MADRID (EFE).— La Agencia EFE depositó en la Caja de las Letras del Instituto Cervantes sus códigos de identidad, las normas básicas y los criterios lingüísticos y éticos que sus profesionales siguen a diario para contar los acontecimientos del mundo desde que se puso a andar hace 85 años.
Desde ayer, la cámara acorazada del Instituto Cervantes, que encierra secretos y símbolos de escritores y artistas de la cultura hispánica, atesora también los manuales de estilo de la agencia de noticias en español y algunas de las fotografías más reconocibles de la historia de España, como las que hizo EFE en el intento de golpe de Estado del 23F en 1981.

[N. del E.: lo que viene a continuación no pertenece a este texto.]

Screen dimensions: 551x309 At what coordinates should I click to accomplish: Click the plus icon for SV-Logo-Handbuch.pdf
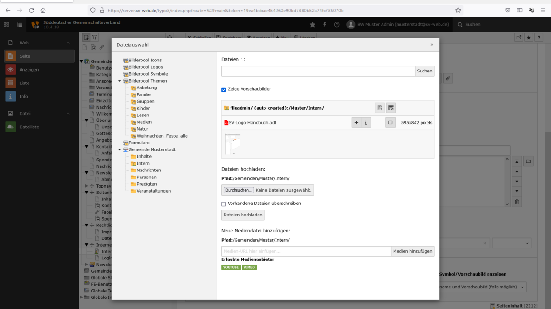click(x=356, y=123)
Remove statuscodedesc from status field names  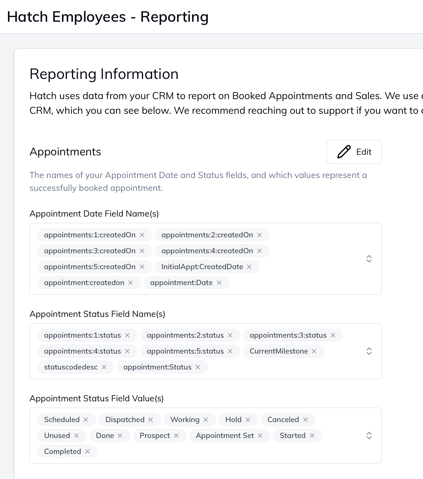(x=105, y=367)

Buena parte de este legado fue depositado por el presidente de la agencia, Miguel Ángel Oliver, bajo la mirada del director del Cervantes, Luis García Montero, quien calificó el trabajo de EFE de “cada día más necesario como el aire que respiramos” por su “honestidad”, “fiabilidad” y “rigor”.
Lo es especialmente en estos momentos porque, dijo, “en época de inundaciones lo primero que escasea es el agua potable, y en época de sobreabundancia informativa, como la que vivimos, lo primero que escasea es la información veraz”.
La Caja de las Letras, añadió García Montero, se abrió a “un referente periodístico” que ha sabido detectar “los peligros de la posverdad” y la irrupción de la inteligencia artificial en “una sobreabundancia informativa que acecha a nuestros sistemas democráticos”.
La necesidad de credibilidad por los medios también la abordó Oliver, orgulloso de que esta especie de “cápsula del tiempo” se haya abierto para guardar el “Nuevo libro del estilo urgente”.
El manual, coeditado con el Cervantes, contó con la coordinación ejecutiva del periodista Javier Lascuráin, quien explicó que el libro es muy nuevo, como indica su nombre, pero también antiguo porque es heredero de una larga tradición de textos de estilo de la agencia, pionera en este tipo de obras.